‘Documenting China’ photo exhibition opens March 25 at Hudson Museum

“Documenting China,” an exhibition of photographs by University of Maine Professor of Art Laurie Hicks, taken during three research trips beginning in 2010, will be on display March 25–June 30 at UMaine’s Hudson Museum.

An artist’s reception will be held from 5:30–7 p.m., March 31. The Hudson Museum, located in the Collins Center for the Arts, is open 9 a.m.–4 p.m., Monday–Friday; 11 a.m.–4 p.m., Saturday.

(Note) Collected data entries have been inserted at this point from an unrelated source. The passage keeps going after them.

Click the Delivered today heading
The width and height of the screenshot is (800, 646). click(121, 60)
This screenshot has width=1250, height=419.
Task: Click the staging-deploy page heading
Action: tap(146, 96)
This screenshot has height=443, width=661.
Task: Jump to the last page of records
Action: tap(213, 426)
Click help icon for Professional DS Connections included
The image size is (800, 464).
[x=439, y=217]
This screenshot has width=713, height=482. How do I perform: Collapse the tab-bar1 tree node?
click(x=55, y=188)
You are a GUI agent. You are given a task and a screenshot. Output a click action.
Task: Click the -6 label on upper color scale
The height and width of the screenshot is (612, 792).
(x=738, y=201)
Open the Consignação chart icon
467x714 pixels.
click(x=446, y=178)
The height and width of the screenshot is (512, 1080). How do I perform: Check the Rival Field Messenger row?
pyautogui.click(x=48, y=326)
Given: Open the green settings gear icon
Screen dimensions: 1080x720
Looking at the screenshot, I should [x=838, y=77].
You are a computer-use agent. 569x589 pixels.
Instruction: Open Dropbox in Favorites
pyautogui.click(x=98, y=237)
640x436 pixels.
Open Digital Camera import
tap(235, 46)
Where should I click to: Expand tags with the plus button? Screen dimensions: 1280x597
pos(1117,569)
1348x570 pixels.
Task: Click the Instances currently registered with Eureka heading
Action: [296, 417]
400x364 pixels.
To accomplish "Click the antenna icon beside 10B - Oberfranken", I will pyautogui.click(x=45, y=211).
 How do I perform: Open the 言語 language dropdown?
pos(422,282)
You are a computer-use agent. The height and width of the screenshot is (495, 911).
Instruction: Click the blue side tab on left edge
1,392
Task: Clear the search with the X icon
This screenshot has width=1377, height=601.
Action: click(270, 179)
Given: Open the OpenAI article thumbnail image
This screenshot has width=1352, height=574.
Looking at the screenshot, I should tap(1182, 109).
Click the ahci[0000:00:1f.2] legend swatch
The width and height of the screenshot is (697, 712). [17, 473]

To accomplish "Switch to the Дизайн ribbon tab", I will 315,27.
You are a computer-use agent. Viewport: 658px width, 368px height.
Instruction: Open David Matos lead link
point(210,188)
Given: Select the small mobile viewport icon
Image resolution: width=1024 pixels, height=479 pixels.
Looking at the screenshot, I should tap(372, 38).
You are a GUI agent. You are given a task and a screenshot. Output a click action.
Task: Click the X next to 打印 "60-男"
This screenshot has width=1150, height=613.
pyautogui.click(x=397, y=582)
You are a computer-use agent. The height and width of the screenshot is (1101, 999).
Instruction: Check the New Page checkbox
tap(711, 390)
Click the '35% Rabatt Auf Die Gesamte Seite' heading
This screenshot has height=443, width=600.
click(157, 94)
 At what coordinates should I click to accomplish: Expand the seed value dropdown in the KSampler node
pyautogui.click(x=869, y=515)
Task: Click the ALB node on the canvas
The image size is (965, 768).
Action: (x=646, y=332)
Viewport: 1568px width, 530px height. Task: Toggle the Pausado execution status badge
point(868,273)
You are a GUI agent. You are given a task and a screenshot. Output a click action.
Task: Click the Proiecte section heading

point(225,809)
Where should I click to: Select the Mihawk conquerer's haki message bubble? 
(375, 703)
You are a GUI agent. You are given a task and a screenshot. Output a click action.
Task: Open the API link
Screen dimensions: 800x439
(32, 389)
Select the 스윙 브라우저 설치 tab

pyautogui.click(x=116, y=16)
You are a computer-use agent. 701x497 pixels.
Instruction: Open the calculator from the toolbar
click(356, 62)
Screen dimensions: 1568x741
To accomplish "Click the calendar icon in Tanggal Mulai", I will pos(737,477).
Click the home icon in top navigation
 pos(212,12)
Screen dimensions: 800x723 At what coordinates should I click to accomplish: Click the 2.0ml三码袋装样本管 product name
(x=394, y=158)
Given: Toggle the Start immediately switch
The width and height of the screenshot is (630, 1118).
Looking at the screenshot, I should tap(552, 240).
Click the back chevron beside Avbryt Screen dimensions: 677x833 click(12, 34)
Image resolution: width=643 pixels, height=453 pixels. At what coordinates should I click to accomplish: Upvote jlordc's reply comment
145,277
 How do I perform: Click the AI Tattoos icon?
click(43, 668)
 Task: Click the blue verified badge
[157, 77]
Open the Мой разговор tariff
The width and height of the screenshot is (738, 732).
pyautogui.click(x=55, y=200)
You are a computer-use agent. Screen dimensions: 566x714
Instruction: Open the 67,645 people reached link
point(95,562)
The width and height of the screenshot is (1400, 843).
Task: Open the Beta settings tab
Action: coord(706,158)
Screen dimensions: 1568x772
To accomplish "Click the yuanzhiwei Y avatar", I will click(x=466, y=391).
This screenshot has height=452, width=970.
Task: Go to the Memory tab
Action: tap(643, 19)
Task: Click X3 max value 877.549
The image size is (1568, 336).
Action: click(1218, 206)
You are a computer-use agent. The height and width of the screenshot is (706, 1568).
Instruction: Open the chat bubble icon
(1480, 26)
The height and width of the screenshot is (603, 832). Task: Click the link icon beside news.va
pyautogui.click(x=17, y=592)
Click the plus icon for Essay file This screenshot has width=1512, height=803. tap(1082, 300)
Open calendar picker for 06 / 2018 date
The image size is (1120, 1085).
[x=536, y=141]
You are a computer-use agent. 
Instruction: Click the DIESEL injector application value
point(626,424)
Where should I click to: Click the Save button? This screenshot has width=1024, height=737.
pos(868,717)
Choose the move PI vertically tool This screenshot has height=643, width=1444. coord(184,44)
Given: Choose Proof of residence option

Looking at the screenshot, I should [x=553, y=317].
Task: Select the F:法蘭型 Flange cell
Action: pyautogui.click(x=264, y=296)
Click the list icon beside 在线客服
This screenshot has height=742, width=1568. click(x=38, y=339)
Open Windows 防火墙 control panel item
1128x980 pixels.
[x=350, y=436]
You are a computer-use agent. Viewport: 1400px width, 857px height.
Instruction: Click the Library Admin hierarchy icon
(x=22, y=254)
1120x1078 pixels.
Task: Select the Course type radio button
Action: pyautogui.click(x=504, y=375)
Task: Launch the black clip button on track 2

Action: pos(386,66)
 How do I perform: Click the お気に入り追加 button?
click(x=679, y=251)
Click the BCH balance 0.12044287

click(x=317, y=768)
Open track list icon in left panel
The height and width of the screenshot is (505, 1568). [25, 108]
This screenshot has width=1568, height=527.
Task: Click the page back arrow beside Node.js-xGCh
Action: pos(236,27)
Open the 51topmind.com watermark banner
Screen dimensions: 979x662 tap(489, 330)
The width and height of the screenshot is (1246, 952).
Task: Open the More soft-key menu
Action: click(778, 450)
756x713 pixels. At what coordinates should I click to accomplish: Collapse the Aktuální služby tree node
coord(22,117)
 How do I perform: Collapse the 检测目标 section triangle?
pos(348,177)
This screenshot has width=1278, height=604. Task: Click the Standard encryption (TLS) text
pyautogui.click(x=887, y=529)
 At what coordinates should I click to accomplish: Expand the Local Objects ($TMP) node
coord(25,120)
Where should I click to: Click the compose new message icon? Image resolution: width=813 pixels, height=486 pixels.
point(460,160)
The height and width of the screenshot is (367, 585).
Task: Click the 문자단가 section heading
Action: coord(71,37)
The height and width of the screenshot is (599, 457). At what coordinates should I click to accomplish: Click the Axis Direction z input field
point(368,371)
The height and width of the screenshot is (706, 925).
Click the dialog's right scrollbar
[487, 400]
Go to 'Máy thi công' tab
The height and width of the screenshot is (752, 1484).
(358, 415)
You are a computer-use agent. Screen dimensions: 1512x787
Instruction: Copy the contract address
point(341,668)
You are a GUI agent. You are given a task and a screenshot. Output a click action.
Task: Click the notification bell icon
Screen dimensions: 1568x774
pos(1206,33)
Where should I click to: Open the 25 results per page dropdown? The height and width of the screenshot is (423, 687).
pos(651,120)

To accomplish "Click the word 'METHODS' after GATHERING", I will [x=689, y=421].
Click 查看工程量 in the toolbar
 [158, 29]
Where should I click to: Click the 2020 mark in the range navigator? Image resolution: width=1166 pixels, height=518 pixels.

Hicks is a documentary photographer for the ChinaVine Project, which was created to make information about China’s cultural traditions accessible to an English language audience. In 2010, 2012 and 2015, she traveled with colleagues and students from the University of Oregon and University of Central Florida to document the work of contemporary artists and crafts people, and the cultural and material contexts in which they create. On the last two trips, Hicks also traveled with two UMaine alums.

The 20 images in the exhibition were selected from more than 10,000 taken in and around Beijing, Shanghai, Kunming, Dali and the Ganzi Tibetan Autonomous Prefecture.

Documentary photographs can be sources of data and artistic forms, Hicks says. In addition, they are, inevitably, interpretations — reflections of an evaluation made by the photographer. There is a central struggle between the desire to simply record in an objective, self-explanatory way, and the photographer’s particular point of view regarding the experience — ultimately affected the images, Hicks says in her artist’s statement.

“There was, and continues to be a very real tension in the thought process that lies behind my role as a documentary photographer and the images I take as I travel in China,” Hicks says.